WHAT THE TASK REQUIRES: Render the listing below as a JSON list of strings, one string per line, leaving out any blank lines.

Extracted data entries
::::

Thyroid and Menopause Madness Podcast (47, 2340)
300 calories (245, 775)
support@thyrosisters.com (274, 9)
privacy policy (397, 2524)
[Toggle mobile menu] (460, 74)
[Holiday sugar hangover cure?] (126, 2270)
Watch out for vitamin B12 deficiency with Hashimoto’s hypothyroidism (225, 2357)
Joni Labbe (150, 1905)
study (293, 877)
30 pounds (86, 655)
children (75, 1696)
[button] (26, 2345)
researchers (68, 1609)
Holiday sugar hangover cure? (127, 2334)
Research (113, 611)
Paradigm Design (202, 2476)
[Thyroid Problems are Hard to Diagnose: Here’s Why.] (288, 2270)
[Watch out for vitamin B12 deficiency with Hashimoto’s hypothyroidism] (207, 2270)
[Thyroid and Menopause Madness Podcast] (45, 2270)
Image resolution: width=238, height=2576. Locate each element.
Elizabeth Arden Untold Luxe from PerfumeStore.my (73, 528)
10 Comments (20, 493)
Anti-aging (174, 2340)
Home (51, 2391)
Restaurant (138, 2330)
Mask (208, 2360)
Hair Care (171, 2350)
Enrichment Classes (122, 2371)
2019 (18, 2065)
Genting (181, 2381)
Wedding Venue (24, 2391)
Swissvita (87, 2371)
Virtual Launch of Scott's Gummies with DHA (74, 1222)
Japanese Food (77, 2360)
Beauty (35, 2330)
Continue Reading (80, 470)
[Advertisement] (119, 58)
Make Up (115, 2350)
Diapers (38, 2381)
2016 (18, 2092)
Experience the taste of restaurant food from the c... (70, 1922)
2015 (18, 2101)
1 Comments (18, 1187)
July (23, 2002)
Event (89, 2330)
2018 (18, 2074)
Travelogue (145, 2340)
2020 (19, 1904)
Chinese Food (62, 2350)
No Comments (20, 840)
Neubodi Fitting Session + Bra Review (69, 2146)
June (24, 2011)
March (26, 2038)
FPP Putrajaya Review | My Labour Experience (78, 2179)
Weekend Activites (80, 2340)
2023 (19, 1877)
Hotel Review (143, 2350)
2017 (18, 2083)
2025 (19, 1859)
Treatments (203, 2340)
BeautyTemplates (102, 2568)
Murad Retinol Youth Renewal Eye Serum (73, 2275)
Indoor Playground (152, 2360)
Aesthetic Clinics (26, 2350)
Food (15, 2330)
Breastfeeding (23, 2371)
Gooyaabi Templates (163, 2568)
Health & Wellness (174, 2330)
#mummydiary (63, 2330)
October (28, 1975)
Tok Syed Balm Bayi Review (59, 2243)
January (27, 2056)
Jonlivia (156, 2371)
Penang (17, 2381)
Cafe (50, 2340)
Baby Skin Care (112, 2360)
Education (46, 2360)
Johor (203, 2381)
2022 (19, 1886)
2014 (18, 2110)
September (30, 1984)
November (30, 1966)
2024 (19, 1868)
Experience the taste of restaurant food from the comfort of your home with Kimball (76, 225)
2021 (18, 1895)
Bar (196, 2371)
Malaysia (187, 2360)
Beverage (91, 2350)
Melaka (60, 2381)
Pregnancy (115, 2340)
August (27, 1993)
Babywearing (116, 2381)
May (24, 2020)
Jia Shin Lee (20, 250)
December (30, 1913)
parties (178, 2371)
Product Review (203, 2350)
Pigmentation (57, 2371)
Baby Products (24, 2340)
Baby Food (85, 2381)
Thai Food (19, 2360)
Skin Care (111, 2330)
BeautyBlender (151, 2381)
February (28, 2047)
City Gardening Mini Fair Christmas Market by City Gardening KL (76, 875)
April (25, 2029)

::::

EXERCISE RESULT:
[
  "Thyroid and Menopause Madness Podcast (47, 2340)",
  "300 calories (245, 775)",
  "support@thyrosisters.com (274, 9)",
  "privacy policy (397, 2524)",
  "[Toggle mobile menu] (460, 74)",
  "[Holiday sugar hangover cure?] (126, 2270)",
  "Watch out for vitamin B12 deficiency with Hashimoto’s hypothyroidism (225, 2357)",
  "Joni Labbe (150, 1905)",
  "study (293, 877)",
  "30 pounds (86, 655)",
  "children (75, 1696)",
  "[button] (26, 2345)",
  "researchers (68, 1609)",
  "Holiday sugar hangover cure? (127, 2334)",
  "Research (113, 611)",
  "Paradigm Design (202, 2476)",
  "[Thyroid Problems are Hard to Diagnose: Here’s Why.] (288, 2270)",
  "[Watch out for vitamin B12 deficiency with Hashimoto’s hypothyroidism] (207, 2270)",
  "[Thyroid and Menopause Madness Podcast] (45, 2270)",
  "Image resolution: width=238, height=2576. Locate each element.",
  "Elizabeth Arden Untold Luxe from PerfumeStore.my (73, 528)",
  "10 Comments (20, 493)",
  "Anti-aging (174, 2340)",
  "Home (51, 2391)",
  "Restaurant (138, 2330)",
  "Mask (208, 2360)",
  "Hair Care (171, 2350)",
  "Enrichment Classes (122, 2371)",
  "2019 (18, 2065)",
  "Genting (181, 2381)",
  "Wedding Venue (24, 2391)",
  "Swissvita (87, 2371)",
  "Virtual Launch of Scott's Gummies with DHA (74, 1222)",
  "Japanese Food (77, 2360)",
  "Beauty (35, 2330)",
  "Continue Reading (80, 470)",
  "[Advertisement] (119, 58)",
  "Make Up (115, 2350)",
  "Diapers (38, 2381)",
  "2016 (18, 2092)",
  "Experience the taste of restaurant food from the c... (70, 1922)",
  "2015 (18, 2101)",
  "1 Comments (18, 1187)",
  "July (23, 2002)",
  "Event (89, 2330)",
  "2018 (18, 2074)",
  "Travelogue (145, 2340)",
  "2020 (19, 1904)",
  "Chinese Food (62, 2350)",
  "No Comments (20, 840)",
  "Neubodi Fitting Session + Bra Review (69, 2146)",
  "June (24, 2011)",
  "March (26, 2038)",
  "FPP Putrajaya Review | My Labour Experience (78, 2179)",
  "Weekend Activites (80, 2340)",
  "2023 (19, 1877)",
  "Hotel Review (143, 2350)",
  "2017 (18, 2083)",
  "2025 (19, 1859)",
  "Treatments (203, 2340)",
  "BeautyTemplates (102, 2568)",
  "Murad Retinol Youth Renewal Eye Serum (73, 2275)",
  "Indoor Playground (152, 2360)",
  "Aesthetic Clinics (26, 2350)",
  "Food (15, 2330)",
  "Breastfeeding (23, 2371)",
  "Gooyaabi Templates (163, 2568)",
  "Health & Wellness (174, 2330)",
  "#mummydiary (63, 2330)",
  "October (28, 1975)",
  "Tok Syed Balm Bayi Review (59, 2243)",
  "January (27, 2056)",
  "Jonlivia (156, 2371)",
  "Penang (17, 2381)",
  "Cafe (50, 2340)",
  "Baby Skin Care (112, 2360)",
  "Education (46, 2360)",
  "Johor (203, 2381)",
  "2022 (19, 1886)",
  "2014 (18, 2110)",
  "September (30, 1984)",
  "November (30, 1966)",
  "2024 (19, 1868)",
  "Experience the taste of restaurant food from the comfort of your home with Kimball (76, 225)",
  "2021 (18, 1895)",
  "Bar (196, 2371)",
  "Malaysia (187, 2360)",
  "Beverage (91, 2350)",
  "Melaka (60, 2381)",
  "Pregnancy (115, 2340)",
  "August (27, 1993)",
  "Babywearing (116, 2381)",
  "May (24, 2020)",
  "Jia Shin Lee (20, 250)",
  "December (30, 1913)",
  "parties (178, 2371)",
  "Product Review (203, 2350)",
  "Pigmentation (57, 2371)",
  "Baby Products (24, 2340)",
  "Baby Food (85, 2381)",
  "Thai Food (19, 2360)",
  "Skin Care (111, 2330)",
  "BeautyBlender (151, 2381)",
  "February (28, 2047)",
  "City Gardening Mini Fair Christmas Market by City Gardening KL (76, 875)",
  "April (25, 2029)"
]